-- Extracted material follows --

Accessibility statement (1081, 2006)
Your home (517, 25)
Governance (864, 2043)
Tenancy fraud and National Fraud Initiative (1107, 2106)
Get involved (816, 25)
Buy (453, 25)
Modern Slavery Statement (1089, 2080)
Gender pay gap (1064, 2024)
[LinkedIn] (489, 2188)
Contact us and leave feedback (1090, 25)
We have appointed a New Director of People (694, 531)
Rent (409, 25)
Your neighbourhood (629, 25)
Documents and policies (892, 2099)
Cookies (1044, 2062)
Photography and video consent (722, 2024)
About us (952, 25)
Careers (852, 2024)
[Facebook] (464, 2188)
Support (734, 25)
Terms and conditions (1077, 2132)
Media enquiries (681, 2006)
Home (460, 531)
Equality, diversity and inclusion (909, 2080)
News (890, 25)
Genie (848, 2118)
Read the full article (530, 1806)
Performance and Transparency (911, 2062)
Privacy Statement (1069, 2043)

-- Extracted material concluded --
-- Extracted material follows --

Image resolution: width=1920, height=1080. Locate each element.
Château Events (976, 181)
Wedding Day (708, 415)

-- Extracted material concluded --

Return exactly the lines above from the line that has "Home (460, 531)" through the line that has "Privacy Statement (1069, 2043)", inclusive, and nothing else.

Home (460, 531)
Equality, diversity and inclusion (909, 2080)
News (890, 25)
Genie (848, 2118)
Read the full article (530, 1806)
Performance and Transparency (911, 2062)
Privacy Statement (1069, 2043)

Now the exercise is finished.